13 de maio de 2022

 


TANTA GENTE, MARIANA / AS PALAVRAS POUPADAS - MARIA JUDITE DE CARVALHO



Na sua escrita melódica, encontro a desesperança, o lúcido e o profundo.
Não foi um livro fácil de ler, e confesso que Tanta Gente, Mariana, sobrecarregou o meu entendimento.
Foi necessário prosseguir devagar, compreender nas entrelinhas do próprio texto.
Não compreendi muito bem, a minha própria dificuldade. 

Reencontrei um certo caminho com esta obra. Senti-me perdida de início, incapaz de lhe dar espaço, mas habituei-me à necessidade de a ler, como precisa de ser lida.
Sem aforismos, desprendida dos meus conceitos, eles, por vezes atrapalham mais do que ajudam.
Tanta Gente, Mariana, provocou-me estranheza de início. Voltei atrás e reli-o novamente. O que nos quer dizer está escondido na narrativa que descreve o quotidiano desta Mariana com a vida enganada.
O que nos quer dizer, na maioria das vezes, nós não queremos ouvir.
A solidão, de habitarmos num mundo carregado de outros, feitos da mesma matéria. O movimento da existência fragmentado em pequenos nadas, que nada nos dá.
Tanta Gente, Mariana é um grito surdo das mulheres de ontem, de hoje, e inevitavelmente, nas do amanhã. 
Utopias à parte, a mulher têm ficado sempre, com a pior parte da equação ilegitimamente distribuída.
É neste ciclo vicioso que saímos do primeiro conto e entramos nos outros, carregados de protagonistas femininas, do seu papel na sociedade Portuguesa no século XX.
Da sua eterna solidão.
Ainda existe esta mulher definida por Maria Judite Carvalho. Acho que existirá sempre. 
Escondidas, no luto da cor da roupa que carregam, na lentidão dos gestos, na postura altiva e desafiante, nas suas tardes de monotonia pelas ruas sem afazeres aparentes, nos seus amanheceres apressados, na mesa do café em que só elas ocupam uma cadeira, dia após dia, após dia. Fechadas nas suas casas, entre a sala e o quarto, habituadas ao silêncio, à lentidão, ouvem até o som da sua respiração. Na alegria dos dias de pagarem as contas, porque podem sair de casa, do olhar complacente, paciente que fazem perante a resposta arrogante do marido.
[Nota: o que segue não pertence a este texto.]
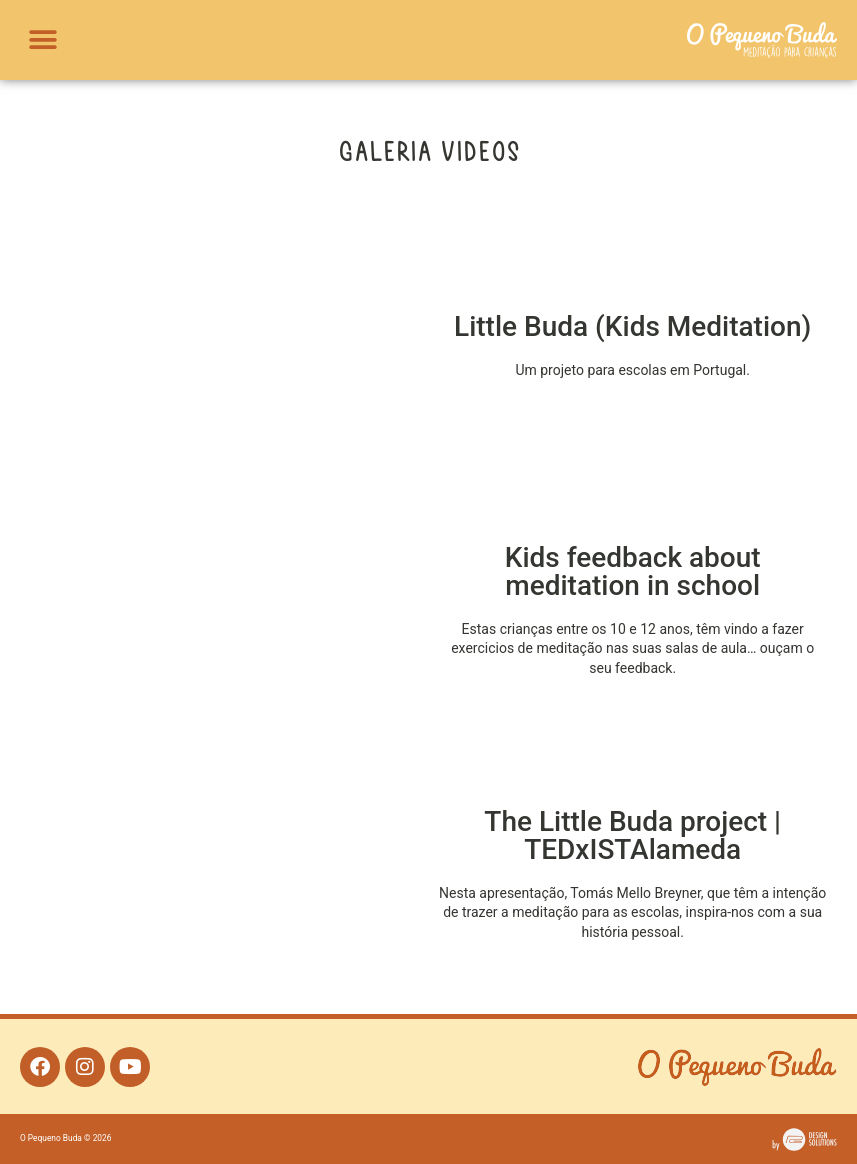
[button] (42, 40)
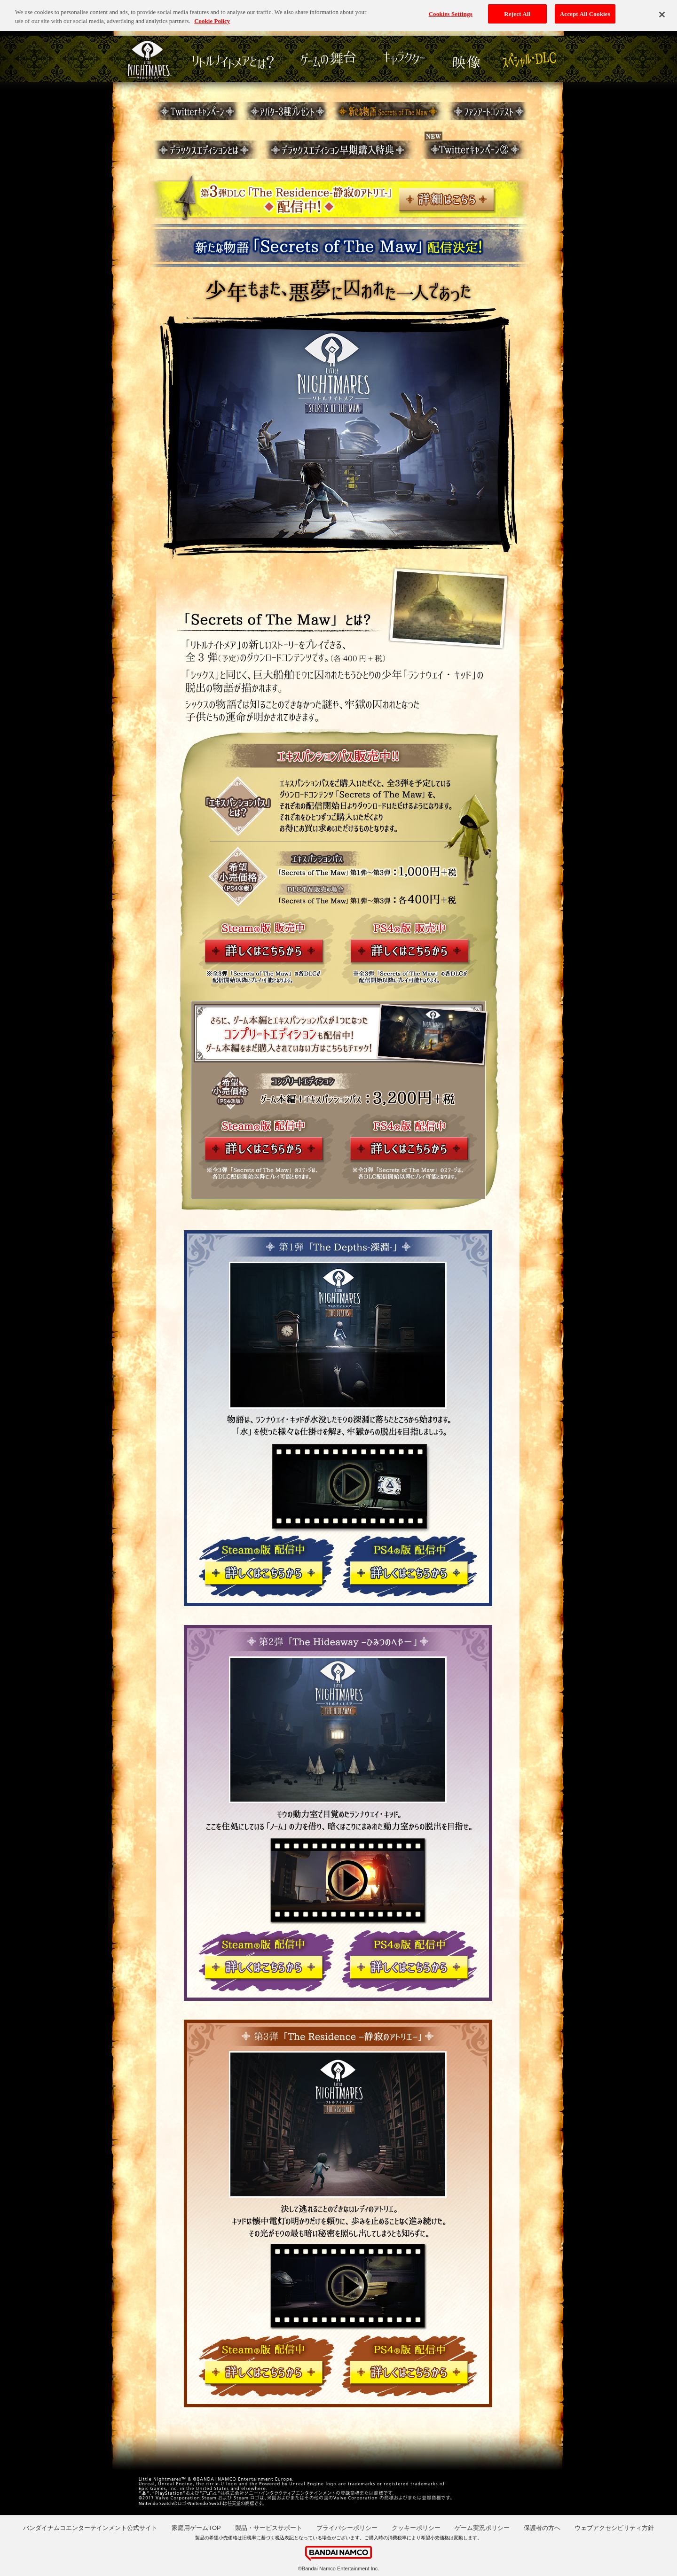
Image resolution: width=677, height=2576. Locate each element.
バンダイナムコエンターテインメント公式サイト (90, 2527)
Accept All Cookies (585, 11)
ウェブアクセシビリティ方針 (614, 2527)
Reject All (517, 11)
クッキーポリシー (416, 2527)
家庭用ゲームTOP (196, 2527)
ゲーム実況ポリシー (482, 2527)
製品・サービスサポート (268, 2527)
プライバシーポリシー (347, 2527)
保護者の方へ (542, 2527)
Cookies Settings (450, 11)
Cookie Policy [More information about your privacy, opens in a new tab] (212, 18)
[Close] (662, 12)
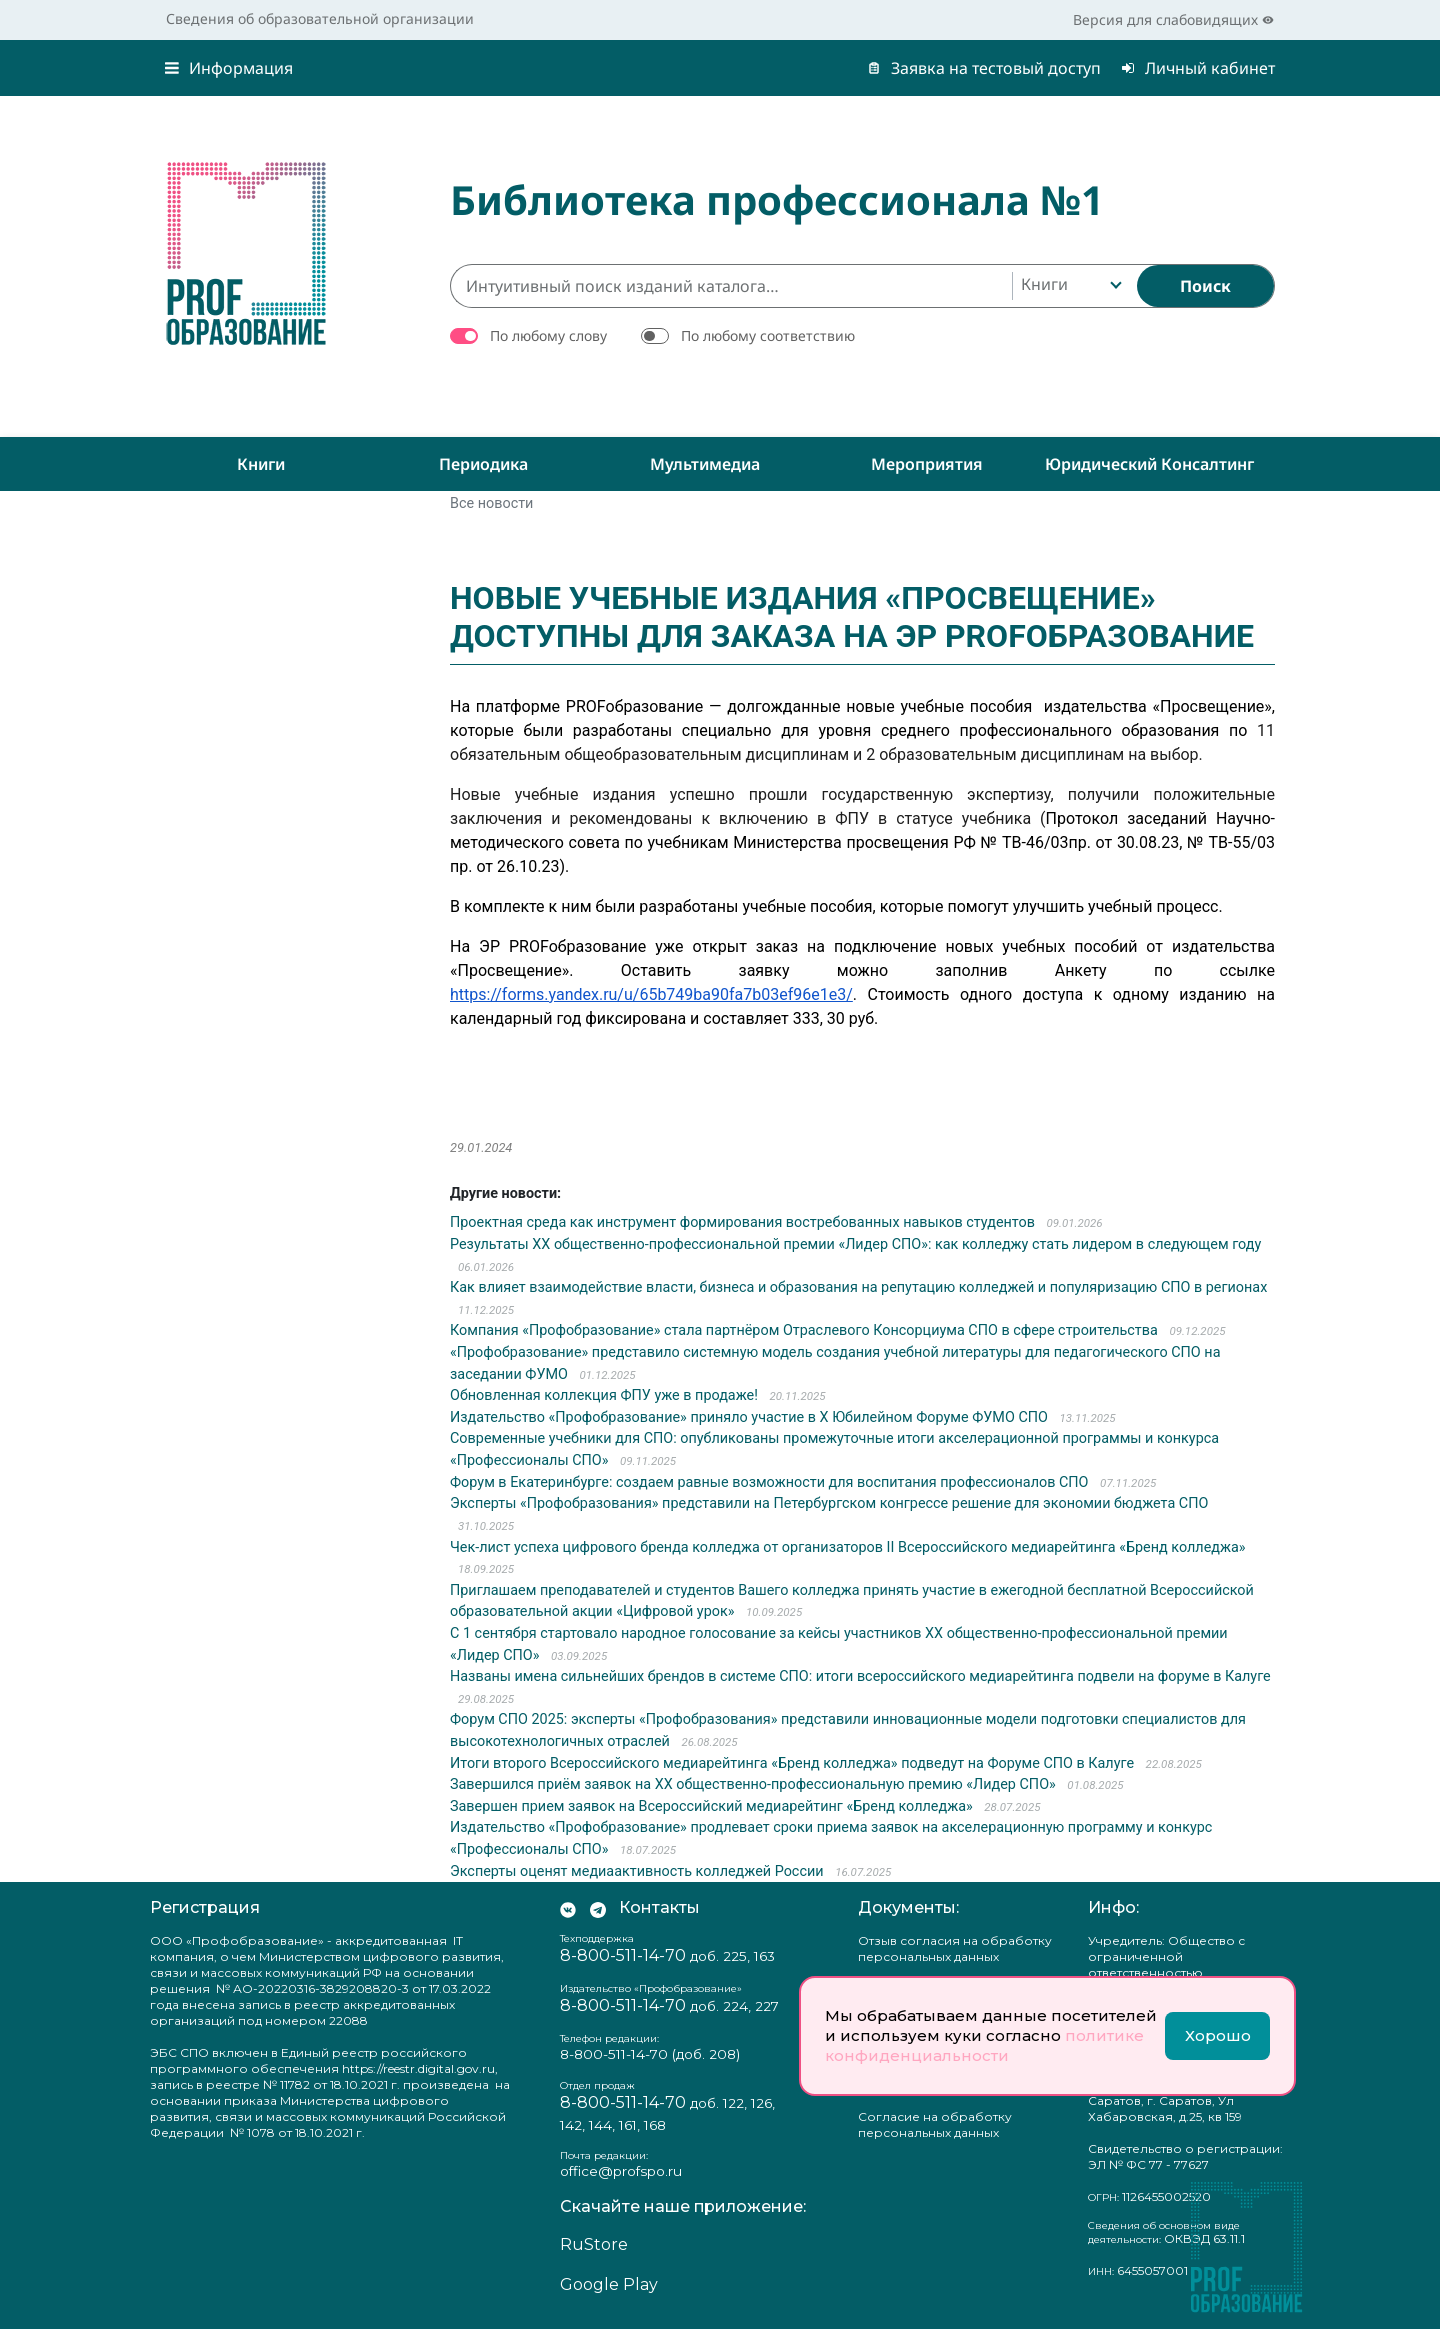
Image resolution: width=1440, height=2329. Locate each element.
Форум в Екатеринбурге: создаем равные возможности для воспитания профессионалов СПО (769, 1482)
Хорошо (1218, 2035)
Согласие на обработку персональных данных (935, 2124)
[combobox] (1069, 286)
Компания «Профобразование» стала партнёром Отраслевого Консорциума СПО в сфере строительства (804, 1330)
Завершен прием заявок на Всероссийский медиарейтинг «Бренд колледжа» (711, 1806)
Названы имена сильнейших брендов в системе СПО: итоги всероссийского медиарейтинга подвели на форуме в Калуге (860, 1676)
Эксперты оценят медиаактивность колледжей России (637, 1871)
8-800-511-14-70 (623, 1955)
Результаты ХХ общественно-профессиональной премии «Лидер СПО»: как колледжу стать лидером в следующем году (855, 1244)
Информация (229, 68)
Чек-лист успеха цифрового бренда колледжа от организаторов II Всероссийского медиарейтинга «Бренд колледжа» (848, 1547)
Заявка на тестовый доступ (984, 68)
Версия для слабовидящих (1173, 19)
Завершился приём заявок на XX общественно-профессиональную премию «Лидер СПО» (753, 1784)
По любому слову (548, 335)
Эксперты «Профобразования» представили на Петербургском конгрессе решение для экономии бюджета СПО (829, 1503)
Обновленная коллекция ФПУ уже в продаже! (604, 1395)
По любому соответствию (768, 335)
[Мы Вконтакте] (568, 1908)
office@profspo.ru (621, 2171)
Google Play (609, 2284)
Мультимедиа (705, 464)
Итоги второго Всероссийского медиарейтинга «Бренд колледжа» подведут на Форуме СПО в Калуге (792, 1763)
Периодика (483, 464)
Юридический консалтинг (1149, 464)
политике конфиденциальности (984, 2045)
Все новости (491, 503)
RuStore (594, 2244)
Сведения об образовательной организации (320, 18)
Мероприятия (927, 464)
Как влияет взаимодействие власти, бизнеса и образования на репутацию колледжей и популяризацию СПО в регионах (858, 1287)
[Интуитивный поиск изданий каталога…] (731, 286)
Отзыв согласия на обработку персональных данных (955, 1948)
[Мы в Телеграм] (598, 1908)
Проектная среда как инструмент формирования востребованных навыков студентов (742, 1222)
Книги (261, 464)
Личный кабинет (1198, 68)
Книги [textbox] (1044, 284)
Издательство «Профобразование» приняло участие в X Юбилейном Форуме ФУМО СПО (749, 1417)
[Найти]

O deixarem-se estar, "Estou a incomodar, menina?"; "Posso sentar-me aqui um bocadinho menina?" e falam até mais não, ou calam, "Gostam tanto de si, menina.", sem me conhecerem de lado nenhum.
Muitas trazem ausência, alegria, paciência, ou falta dela, todas, solidão.

Não quero terminar esta opinião sem referir o conto "As Palavras Poupadas". 
Pessoalmente, considero-o de extrema beleza e simplicidade. Toca, como sempre no que já referi, solidão. Toca, para além disso, na culpa.
Também ela, é o veneno que nos corroí os dias.

É o primeiro livro que leio de Maria Judite de Carvalho, e a profundidade da sua tristeza, o modo lúcido como retrata a mulher portuguesa cativou-me.
A minha lista de escritoras portuguesas, está cada vez mais bonita. 

Agora que sei o que me espera, acho-lhe qualquer coisa de morte, pelo menos qualquer coisa de intermédio, de nebuloso. Ainda não é morte, mas já não é inteiramente vida. Nunca o foi, suponho eu. Vida verdadeira já eu não seria capaz de viver, porque lhe perdi o hábito.

Gostava de dizer muitas coisas que no fundo não sentia, porque era e seria sempre, um resultado da educação que tivera.

Talvez o amor nas mulheres seja mais elástico e mais passivo do que nos homens. Eles escolhem, nós quase sempre vimos a gostar de quem nos escolheu.

Sozinha na cidade enorme para onde viera estudar, embriagara-se com uma liberdade que não utilizava porque não sabia que fazer dela.